Today most providers have gone through the process of buying an EHR and deploying it into their daily practice. Thanks to meaningful use (MU), the percentage of physicians using an EHR has jumped to 85 percent.

For better or worse, in the past few years, many of the EHR decisions made by physicians were based on compliance with government mandates. Receiving an incentive or avoiding a penalty was often a motivating factor, preempting ease-of-use, patient care, and other key features.

Now that the dust has settled a bit on meaningful use, physicians are finding dissatisfaction with their first EHR choice and up to 60 percent are looking to make change. They are seeking different functionality, a better fit with their practice, and more reasonable cost.

The high cost of EHRs played a big role in MU. The incentives were intended to drive adoption and offset that cost. Until recently, most EHRs were client-server based and expensive. Data suggests the average EHR purchased in the early days of MU (2011) cost $164,000 for a single provider and $233,000 for a five-provider practice in just the first year. Upgrades were complicated and costly, most didn’t provide cloud or mobile access, and the practice had to bear the burden of hardware maintenance, security, and backups. The ongoing cost to support all this was $85,500 per year after the first year.

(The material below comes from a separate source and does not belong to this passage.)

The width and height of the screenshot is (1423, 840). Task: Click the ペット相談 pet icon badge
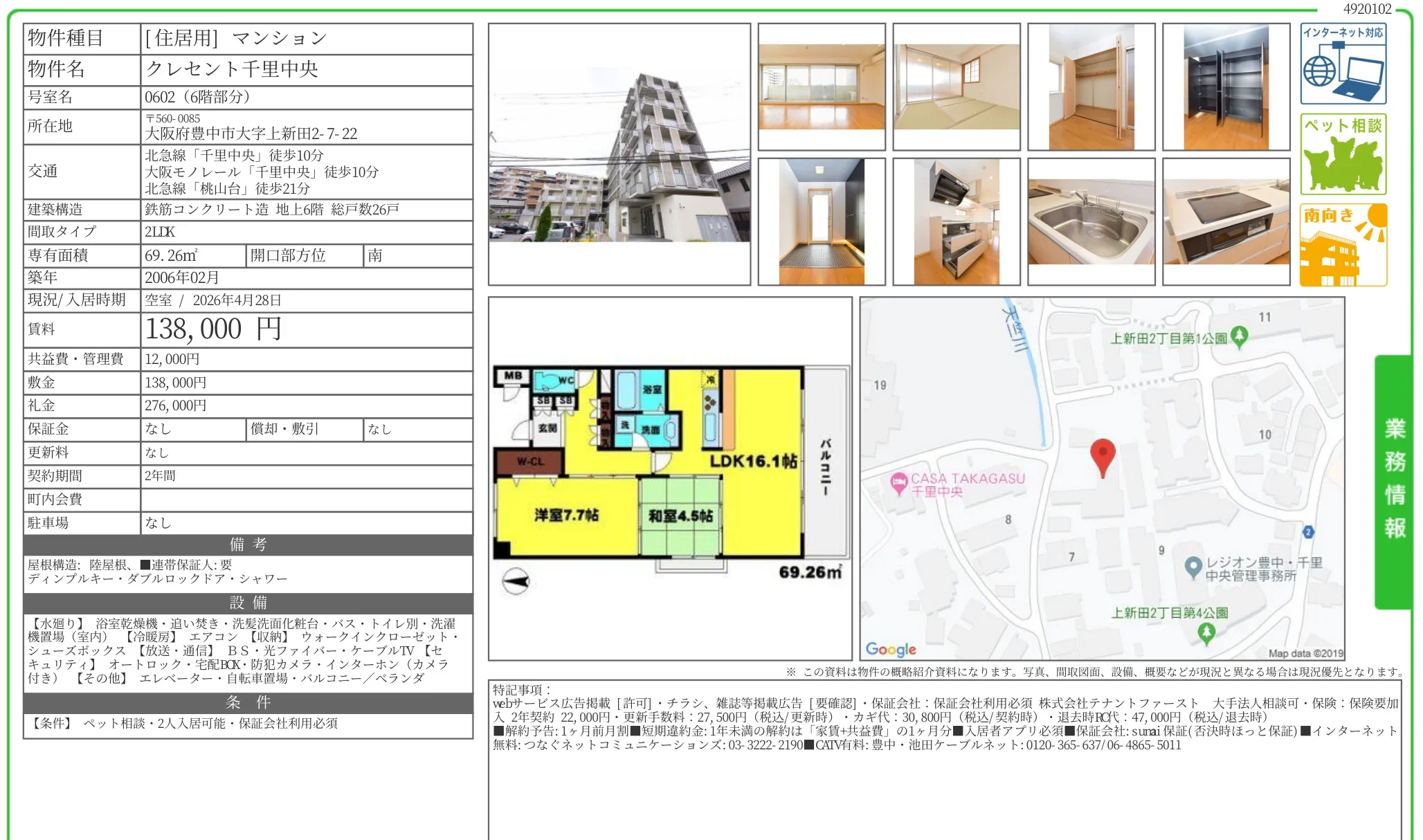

A lot has changed in the last five years. We are now in the new world of cloud-based, mobile EHRs and it has created a different picture, especially around cost. While 60 percent of EHR users are still on a client-server EHR, this is beginning to change. Cloud-based EHRs offer many benefits, including reduced cost. Initial cost is roughly $3600 - much less than previously spent in the first year - with lower ongoing costs as well. Even if you factor in reduced productivity for six months to a year, the cost is around $30,000 for the first year. That is one fifth the first year cost of a client-server EHR and about one-third the per year cost after that.

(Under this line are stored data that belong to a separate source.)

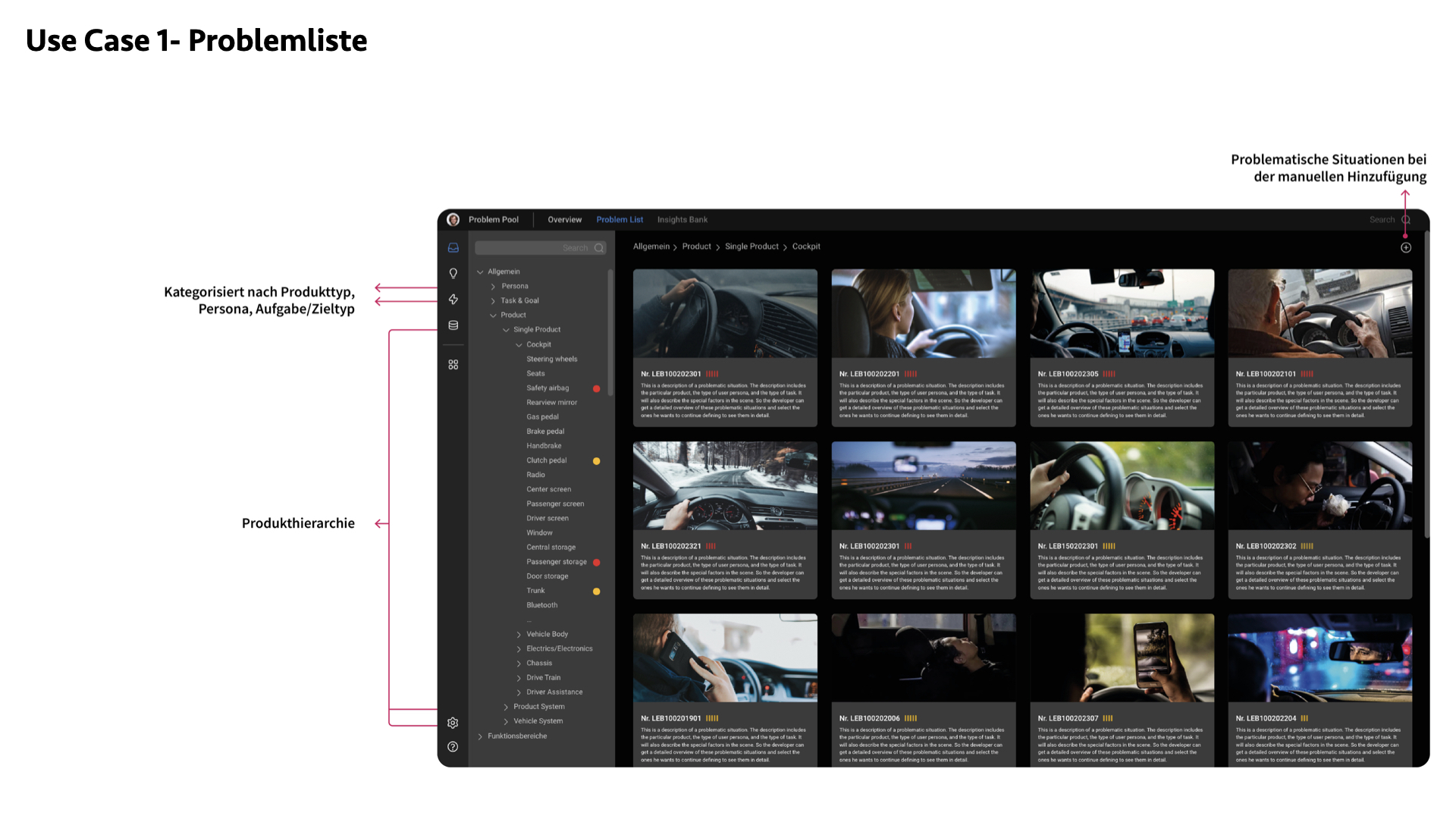The width and height of the screenshot is (1456, 819).
Task: Open the database stack sidebar icon
Action: tap(453, 325)
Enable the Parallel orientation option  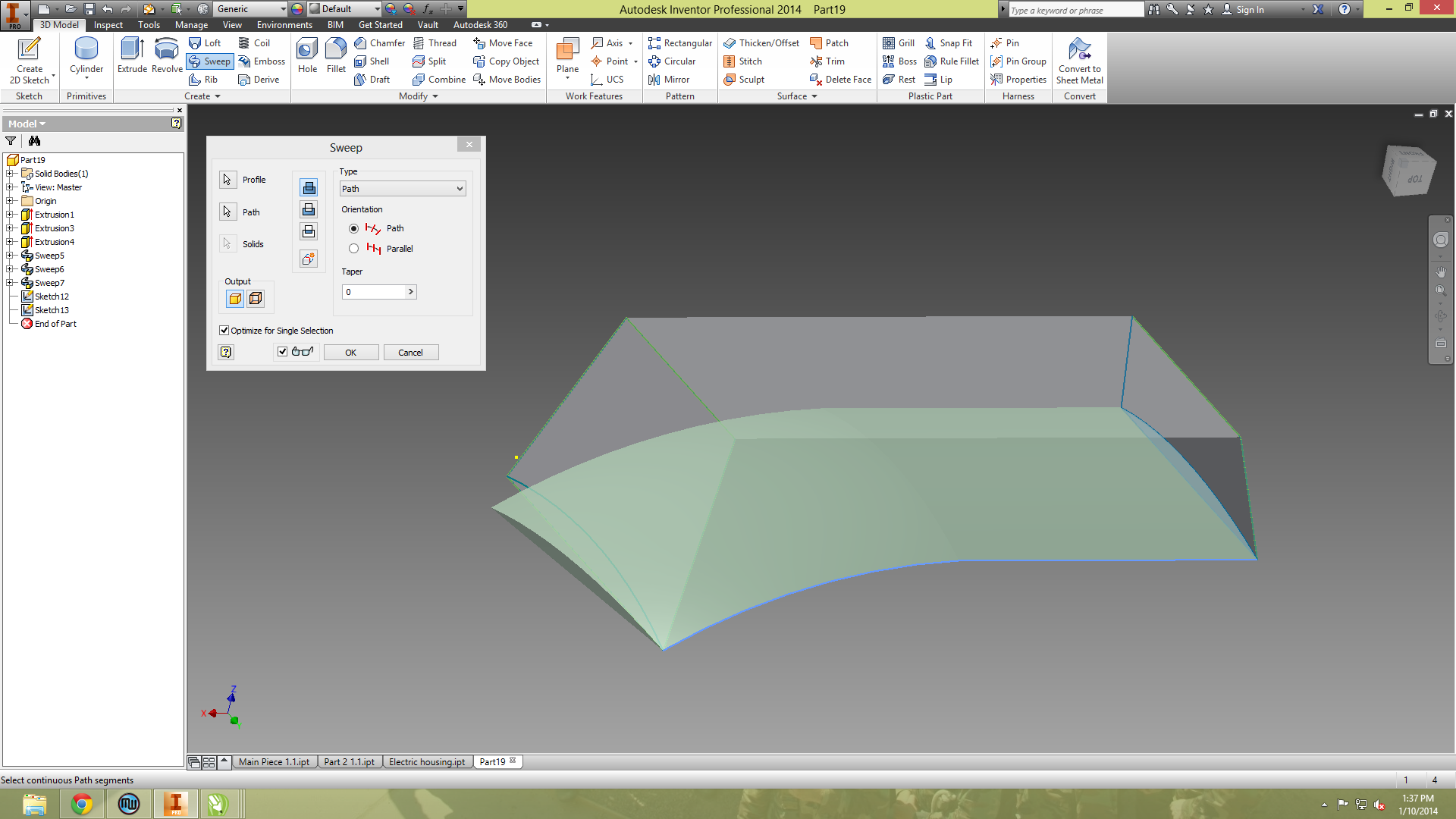(353, 248)
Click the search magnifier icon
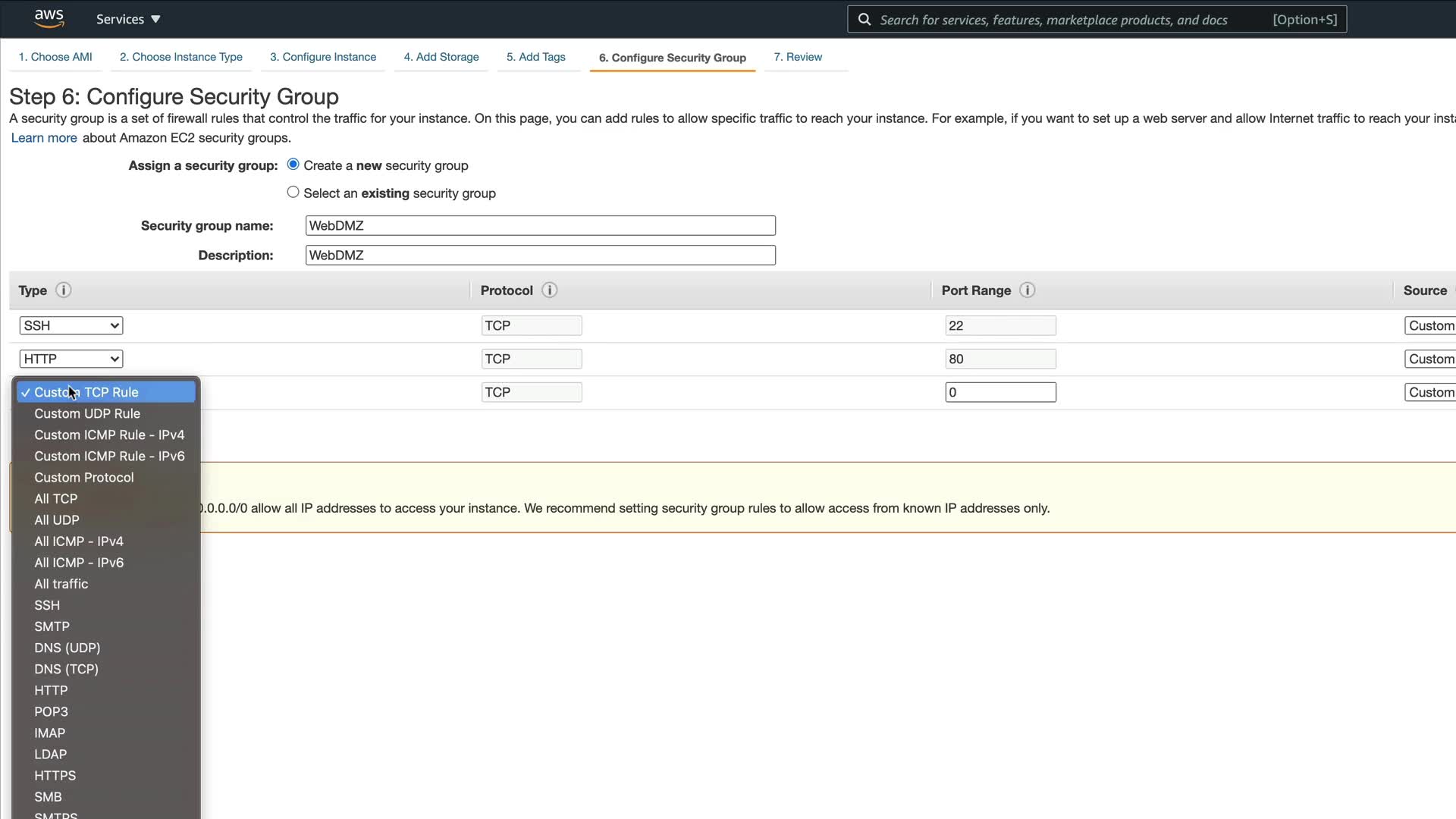The height and width of the screenshot is (819, 1456). 864,20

For practices looking to bring down EHR expenses while also enhancing the user experience, cloud-based EHRs offer:

1. Lower cost infrastructure

2. More robust access and mobility

3. Native mobile applications

4. Automatic upgrades and backups

When combined with an integrated practice management and billing application, the benefits are two-fold. The practice gets lowers costs combined with the improved efficiency thanks to a shared patient database.

In addition, those systems that offer open application programming interfaces (APIs) can also be more easily integrated with other applications. As a result, they are better positioned for the future, where interoperability and data sharing will play a larger role. The financial benefits of an EHR are more tangible with a low-cost cloud solutions too.

If you are looking to reduce your EHR costs, and get more options and flexibility, a cloud-based EHR may be for you. Take a look and you might be surprised at the options you now have just five years after the start of MU.